=== Given text ===
The Effects of Pesticides on Global Warming
The Effects of Pesticides on Global Warming

A farmer may argue that he has to use pesticides to keep critters and diseases from feeding off of his crop. Plant diseases and herbivore insects and animals can cause him thousands in lost vegetation. However, and environmentalist may argue that the use of those pesticides leads to global warming and the destruction of the ecosystems around farming areas. Both global warming and pesticide use have been hot button issues in the world for decades. The impacts of global warming have an impact on pesticides as pesticides help to contribute to global warming.   

Ozone
Pesticides can attach themselves to dust particles and travel from away from their intended destinations to other unintended places. This increases the likely hood of these chemicals mixing with other chemicals. Some pesticides produce volatile organic compounds that pollute the atmosphere when they react with other chemicals. This reaction produces tropospheric ozone, which is ozone that is close to the earth's surface. Ozone blocks harmful ultraviolet light, but traps in heat.
===
◆ To do ◆
a - List each thing that the text on pesticides and global warming says can cause a farmer lost vegetation.
b - Please answer these from the text on pesticides and global warming:
(i) For how long have global warming and pesticide use been hot button issues?
(ii) What can pesticides attach themselves to in order to travel?
(iii) What does ozone block?
=== Dataset excerpts ===
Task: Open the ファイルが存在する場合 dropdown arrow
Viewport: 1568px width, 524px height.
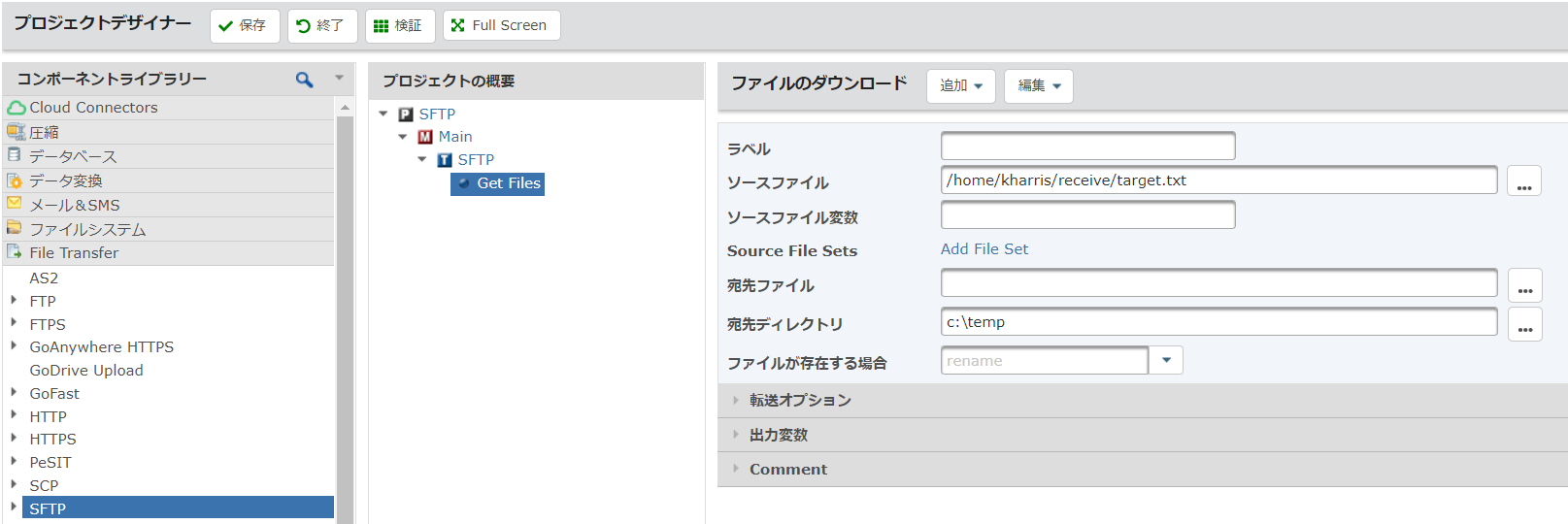Action: (x=1166, y=360)
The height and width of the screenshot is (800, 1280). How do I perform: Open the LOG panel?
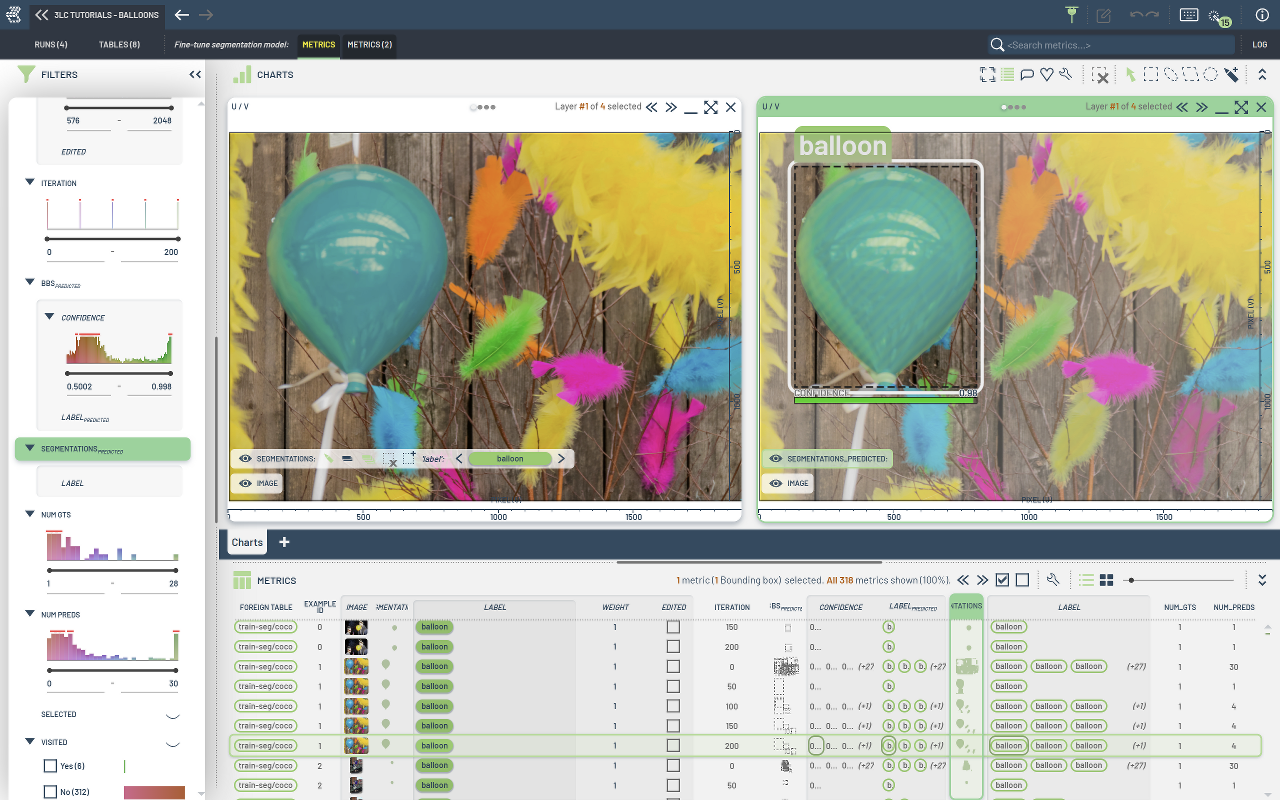tap(1260, 45)
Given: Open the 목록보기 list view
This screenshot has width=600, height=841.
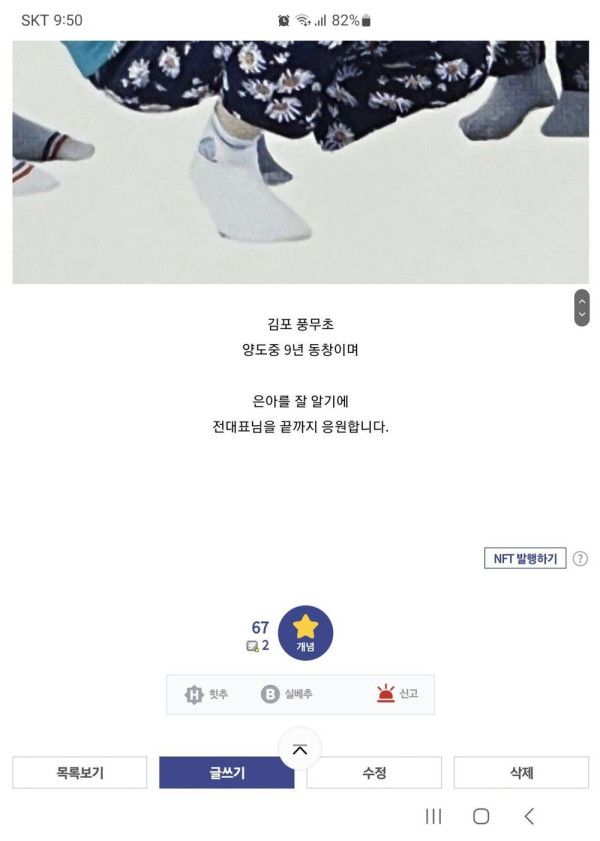Looking at the screenshot, I should (79, 772).

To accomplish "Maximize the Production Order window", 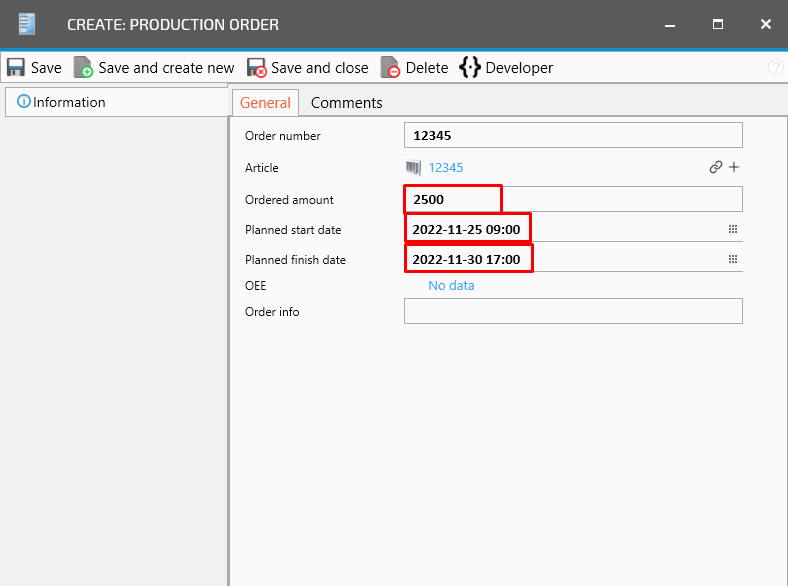I will point(718,24).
===
◆ Answers to the tasks ◆
a -
Plant diseases
Herbivore insects
Herbivore animals

b -
(i) For decades.
(ii) Dust particles.
(iii) Harmful ultraviolet light.